Profitability. Through better risk segmentation, customers pay a price that more accurately reflects the risk they have. Lower risk customers pay a reduced price, while higher risk customers pay an increased price, compared to current pricing methodologies. Accurate prices limit the amount of adverse selection that a company can experience when competitors offer lower prices to the customers with the highest profit margins. Over the long-term, risks that are priced accurately result in better underwriting results.

Market expansion. When a company offers lower prices, it is likely that agents and customers will be more attracted to these rates and new business will increase. Likewise, renewal retention of these insureds will usually rise. For the type of risks that now have higher rates, the company should now expect a better profit margin and thus want to write risks that formerly may have been outside their underwriting appetite.

Automation. To automate the process of collecting this additional data, companies are filling in the newly accounted data automatically, which can be done any number of ways.
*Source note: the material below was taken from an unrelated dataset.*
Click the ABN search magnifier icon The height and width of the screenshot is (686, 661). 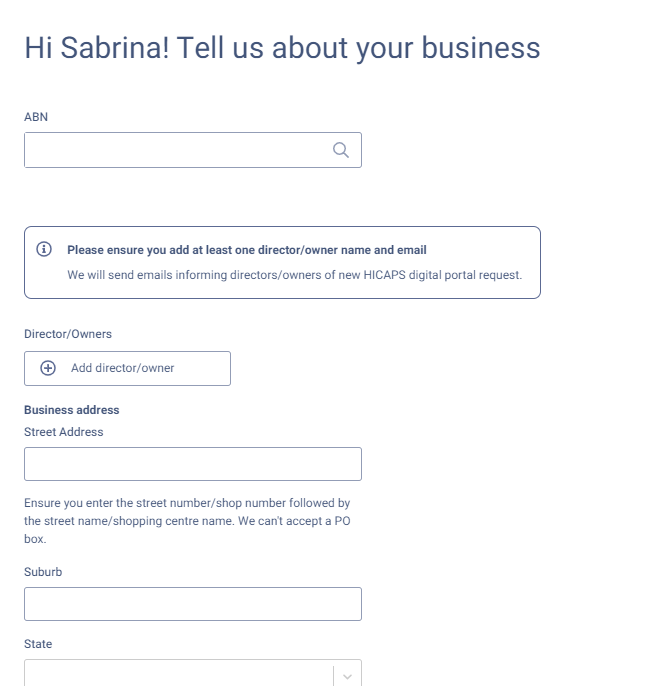point(340,150)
Data pre-fill information can be pulled from county tax records, the national Multiple Listing Service (MLS), or a replacement cost vendor such as ISO HomeValue, which has a database with detailed information for millions of single-family residences in the United States.

Making the change industry-wide
Though the new approach to rating sounds like a win-win for everyone involved, there is caution to dropping a tried and true pricing plan for an all-new methodology with new and different characteristics. The first mover in the market to adopt a new pricing approach may appear to put itself in an uncompetitive position compared to companies that use more traditional pricing. That’s because competing companies continue to segment risk using traditional pricing structures, resulting in lower premiums for risks that do not necessarily present lower potential for loss.

However, this shouldn’t alarm the pricing managers in the industry. Although the benefit to moving first may not materialize immediately, the long term benefits are worth the risk. The sooner a carrier embraces better segmentation through data sources, the sooner they benefit from improved loss results.

Patrick Madigan is assistant vice president, Underwriting, and David Schoonmaker is underwriting quality assurance and training manager for Kemper Auto and Home, a Unitrin Company.